───── Text block

2012-04-27 Thread Jerry McAllister
On Fri, Apr 27, 2012 at 05:18:47PM -0400, Mehmet Erol Sanliturk wrote:

 On Fri, Apr 27, 2012 at 4:31 PM, Jerry McAllister jerr...@msu.edu wrote:
 
  On Fri, Apr 27, 2012 at 08:27:07PM +0200, Wojciech Puchar wrote:
 
   After using Linux for almost 15 years, I only recently started using
   FreeBSD. I own an internet startup and was looking for a solution for
  
   Those who need FreeBSD already use it. no need to promote. Or maybe need
   to promote bigger donations to FreeBSD community from big users.
  
   Those who actually need high performers and have servers that are loaded
   and are working not toying around - use FreeBSD.
 
  Not really true and kind of a poor attitude.
  Yes. many people needing high performance already use FreeBSD, but
  there are lots of services that could benefit from FreeBSD who are
  not very aware of it.  They may have heard the name, and even know
  that it is an OS, but have heard it passed off as a non-entity in
  the field and do not know better than that.
 
  Sure, if people take the time and come to the web site and then
  download and use it and learn it, they know and don't need to
  be told much.  But, most others are not yet in that situation.
  They might appreciate the help.   Of course, some may be too
  lazy or prejudiced to go through that, but many just need some
  more information and encouragement I would guess.
 
  jerry
 
 
 
 
 
 My opinion is that most important obstacle in front of FreeBSD is its
 installation structure :
 

There, you are wrong.   If you choose to take the defaults, you can
breeze through installation just setting IP and hostame and nameserver
the same as on any Lunix I have ever installed.

But, FreeBSD does make options much more plentiful than Linux and
that is one of the things that makes FreeBSD so powerful and
useful.

 
 It is NOT possible to install and use a FreeBSD distribution directly as it
 is .

Completely not true.

 
 In Linux distributions , when a distribution is installed , the user , NOT
 root ,
 can use its facilities WITHOUT setting a ( large ) number of parameters
 which it is approximately ZERO .
 
 Contrary to this , when a FreeBSD is installed , an ordinary user can NOT
 use USB , CD/DVD , etc. , and even key board / mouse in X without setting
 MANY parameters in MANY files ( loder.conf , rc.conf , etc. ) .

──────────
───── Material

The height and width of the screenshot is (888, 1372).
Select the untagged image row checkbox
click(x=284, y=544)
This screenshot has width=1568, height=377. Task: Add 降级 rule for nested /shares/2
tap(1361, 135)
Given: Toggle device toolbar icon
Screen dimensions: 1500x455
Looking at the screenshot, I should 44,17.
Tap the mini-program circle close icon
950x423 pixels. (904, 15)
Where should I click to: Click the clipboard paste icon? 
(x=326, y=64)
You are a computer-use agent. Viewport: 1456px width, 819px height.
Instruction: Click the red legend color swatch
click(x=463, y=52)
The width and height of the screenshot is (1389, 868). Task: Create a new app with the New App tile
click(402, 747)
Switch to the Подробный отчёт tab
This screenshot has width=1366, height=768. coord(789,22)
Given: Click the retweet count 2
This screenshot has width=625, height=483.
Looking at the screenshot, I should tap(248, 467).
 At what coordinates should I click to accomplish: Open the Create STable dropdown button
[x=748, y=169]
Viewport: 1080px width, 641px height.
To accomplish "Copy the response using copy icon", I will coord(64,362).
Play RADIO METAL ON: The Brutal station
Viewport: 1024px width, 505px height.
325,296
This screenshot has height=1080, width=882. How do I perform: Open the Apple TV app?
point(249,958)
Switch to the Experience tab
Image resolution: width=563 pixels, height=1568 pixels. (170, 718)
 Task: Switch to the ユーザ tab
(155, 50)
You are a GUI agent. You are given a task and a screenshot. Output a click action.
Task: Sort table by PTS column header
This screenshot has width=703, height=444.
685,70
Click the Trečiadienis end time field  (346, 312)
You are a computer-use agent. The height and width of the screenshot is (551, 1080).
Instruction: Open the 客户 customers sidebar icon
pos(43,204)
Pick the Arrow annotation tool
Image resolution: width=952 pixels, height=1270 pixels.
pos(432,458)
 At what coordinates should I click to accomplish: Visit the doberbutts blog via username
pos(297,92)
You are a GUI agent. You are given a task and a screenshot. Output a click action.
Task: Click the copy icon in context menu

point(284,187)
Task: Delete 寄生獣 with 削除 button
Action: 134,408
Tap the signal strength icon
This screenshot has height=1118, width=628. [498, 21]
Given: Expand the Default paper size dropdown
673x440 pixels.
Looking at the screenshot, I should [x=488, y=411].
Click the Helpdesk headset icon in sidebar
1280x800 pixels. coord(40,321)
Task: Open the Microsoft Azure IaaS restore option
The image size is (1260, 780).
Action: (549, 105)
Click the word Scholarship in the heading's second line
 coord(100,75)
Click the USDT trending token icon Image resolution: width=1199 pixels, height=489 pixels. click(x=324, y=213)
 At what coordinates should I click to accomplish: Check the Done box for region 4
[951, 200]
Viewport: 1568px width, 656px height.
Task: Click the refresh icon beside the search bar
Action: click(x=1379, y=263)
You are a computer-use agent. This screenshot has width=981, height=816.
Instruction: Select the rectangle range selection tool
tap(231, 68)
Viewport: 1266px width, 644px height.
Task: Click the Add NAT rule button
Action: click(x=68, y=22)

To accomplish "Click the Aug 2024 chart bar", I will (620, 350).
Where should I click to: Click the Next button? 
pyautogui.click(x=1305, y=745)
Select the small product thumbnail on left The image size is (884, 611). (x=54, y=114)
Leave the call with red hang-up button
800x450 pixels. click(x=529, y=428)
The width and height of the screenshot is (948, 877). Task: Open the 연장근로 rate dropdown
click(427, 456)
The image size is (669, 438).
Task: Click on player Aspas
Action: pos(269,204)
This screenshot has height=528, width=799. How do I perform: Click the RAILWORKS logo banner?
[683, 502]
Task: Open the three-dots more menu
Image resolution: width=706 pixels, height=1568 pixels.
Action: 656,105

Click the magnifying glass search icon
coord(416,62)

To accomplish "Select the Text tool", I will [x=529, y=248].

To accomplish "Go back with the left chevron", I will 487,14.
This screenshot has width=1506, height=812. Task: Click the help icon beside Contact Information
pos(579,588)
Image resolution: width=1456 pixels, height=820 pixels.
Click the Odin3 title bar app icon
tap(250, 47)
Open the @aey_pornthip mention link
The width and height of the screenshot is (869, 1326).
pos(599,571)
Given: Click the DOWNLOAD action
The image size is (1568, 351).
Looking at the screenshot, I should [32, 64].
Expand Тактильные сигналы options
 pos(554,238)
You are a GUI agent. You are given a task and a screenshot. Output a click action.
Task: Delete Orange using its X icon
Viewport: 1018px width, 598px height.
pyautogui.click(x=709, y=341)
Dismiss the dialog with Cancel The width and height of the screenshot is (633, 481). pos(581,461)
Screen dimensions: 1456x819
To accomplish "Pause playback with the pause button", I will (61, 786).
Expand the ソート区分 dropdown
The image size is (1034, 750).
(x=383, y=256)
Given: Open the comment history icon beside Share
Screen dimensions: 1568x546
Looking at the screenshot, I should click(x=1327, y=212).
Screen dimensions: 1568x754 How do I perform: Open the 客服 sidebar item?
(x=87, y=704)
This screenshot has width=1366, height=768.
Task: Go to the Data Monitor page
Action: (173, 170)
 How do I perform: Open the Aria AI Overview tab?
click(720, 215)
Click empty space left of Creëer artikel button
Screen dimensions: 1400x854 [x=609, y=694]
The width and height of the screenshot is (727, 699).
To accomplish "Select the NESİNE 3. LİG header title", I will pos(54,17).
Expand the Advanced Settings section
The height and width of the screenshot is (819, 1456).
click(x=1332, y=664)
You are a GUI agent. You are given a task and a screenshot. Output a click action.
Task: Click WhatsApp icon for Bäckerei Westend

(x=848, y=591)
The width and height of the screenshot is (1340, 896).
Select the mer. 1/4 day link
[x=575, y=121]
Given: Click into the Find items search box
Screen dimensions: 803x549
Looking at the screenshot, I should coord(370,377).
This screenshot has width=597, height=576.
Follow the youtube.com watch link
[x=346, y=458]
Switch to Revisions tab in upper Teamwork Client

──────────

Your tasks ▸
a - Edit the FreeBSD thread starting at "Yes. many people" and ending at "in that situation.", replacing "web site" with "website".
b - Answer these questions from the FreeBSD thread:
(i) What date appears at the top of the thread?
(ii) How long had the writer who owns an internet startup used Linux before starting to use FreeBSD?
(iii) What does Mehmet Erol Sanliturk call the most important obstacle in front of FreeBSD?
Please answer using only the FreeBSD thread.

Responses in order ▸
a -
Yes. many people needing high performance already use FreeBSD, but
  there are lots of services that could benefit from FreeBSD who are
  not very aware of it.  They may have heard the name, and even know
  that it is an OS, but have heard it passed off as a non-entity in
  the field and do not know better than that.
 
  Sure, if people take the time and come to the website and then
  download and use it and learn it, they know and don't need to
  be told much.  But, most others are not yet in that situation.

b -
(i) 2012-04-27
(ii) Almost 15 years
(iii) Its installation structure